Я установил бобину в видавший виды «Белл-энд-Хауэлл» и осторожно завел пленку в лентопротяжный механизм. Как и монтажный столик, проектор имел два оголенных провода, которые нужно было всунуть в розетку. Как только в аппарате появилось питание, он заворчал, словно животное, пробудившееся от зимней спячки. Я включил лампу проектора — яркий столб пересек помещение и осветил кривобокий экран. Я погасил свет в пещере, глубоко вздохнул и нажал кнопку «вперед». Раздался треск, потом хлопок — зарядный конец пленки прошел в затвор. Боже мой, эта штуковина работала! Я установил резкость. На экране появилось одно слово крупным шрифтом…
«Конец».
Затем, когда это слово исчезло, появился фирменный знак Касла. Глаза. Только глаза — лицо вокруг них затенено.
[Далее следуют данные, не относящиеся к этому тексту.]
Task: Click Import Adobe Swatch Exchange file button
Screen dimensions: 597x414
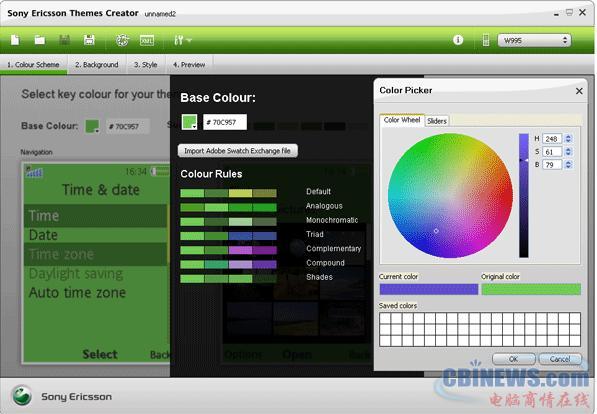Action: pos(238,151)
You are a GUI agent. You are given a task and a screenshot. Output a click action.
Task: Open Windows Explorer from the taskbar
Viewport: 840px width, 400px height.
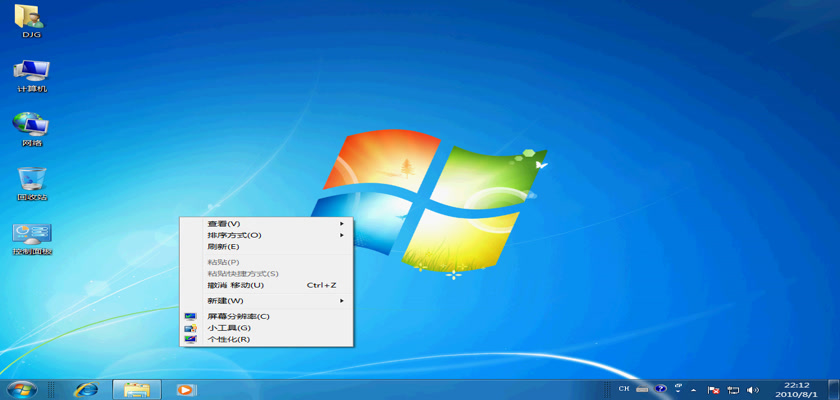pos(137,389)
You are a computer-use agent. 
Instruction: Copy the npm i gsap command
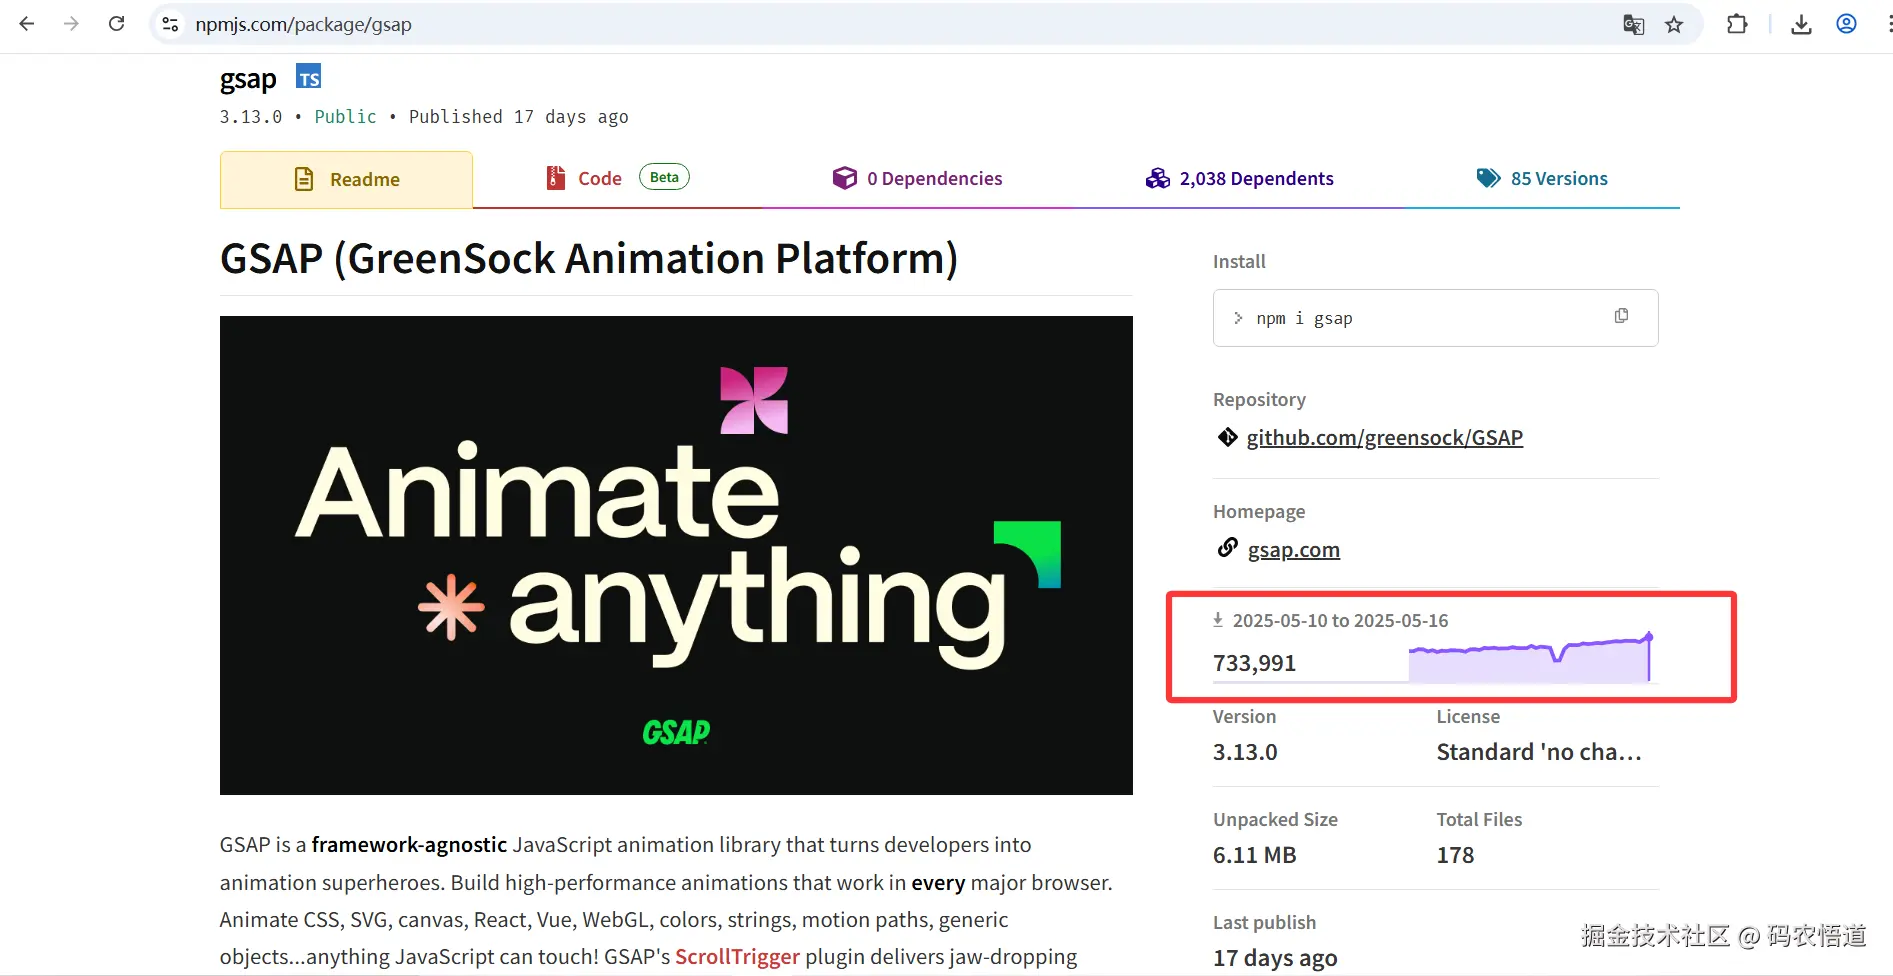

Но и в таком виде ошибиться было невозможно. Огромные, очерченные тушью, блестящие от слез — это были глаза Чарли Чаплина в «Огнях большого города». Они занимали экран всего несколько секунд, а потом вместо них появился другой образ, быстро растворился… потом еще один, еще и еще. Мелькали монтажные врезы, такие короткие, в долю секунды, что зафиксировать их было невозможно. Но я все же был уверен, что уловил знакомые лица звезд. Богарт, Жерар Филипп, Гарбо, Марлон Брандо. Потом то, что не могло пройти мимо меня, — несколько кадров сцены кремации из концовки «Jule et Jim» Трюффо.
К этому времени я уже понял, в чем тут дело. Это были памятные концовки, навязчивые финальные образы, которые на всю жизнь остаются в памяти. Смерть, закрывающаяся дверь, прощальный взмах руки. Концовка фильма (так я всегда считал) — это мгновение вне времени, призрачный переход от иллюзии фильма к иллюзии, которая воспринимается как реальная жизнь. На свой собственный малый манер это — эстетический апокалипсис, конец света, искупление того, другого мира, начинающегося за дверями кинотеатра. Если концовка сделана хорошо, то она спрессовывает всю картину в единое неумирающее воспоминание. Перед моими глазами теперь мелькали эти избранные мгновения, вырезанные из десятков фильмов, и каждый включал во всей полноте именно этот фрагмент. Но все эти концовки были исполнены печали. Ни одна из узнанных мною не принадлежала к категории «хэппи-энд» — сплошь мгновения скорби, горя, утраты. Последней в этом ряду была жуткая сцена костра в дрейеровском фильме «Жанна д'Арк» — те самые кадры, когда тело повисает на веревках и огонь пожирает его.
А потом пламя затухает — подходит отрезок восьмимиллиметровой пленки, которую я рассматривал, прежде чем заправить ленту в проектор. Поначалу она была такой зернистой и мутной, что я ничего не мог разобрать. Но тем не менее она сразу же создала некое настроение — безнадежного, полного отчаяния. Я понятия не имел, что я вижу перед собой. Внешне изображение напоминало пожелтевшие газетные фотографии, увеличенные в десять или сто раз — зернистость такая, что у меня словно песок в глаза попал. Я до боли в глазах пытался разобрать — что же такое передо мной.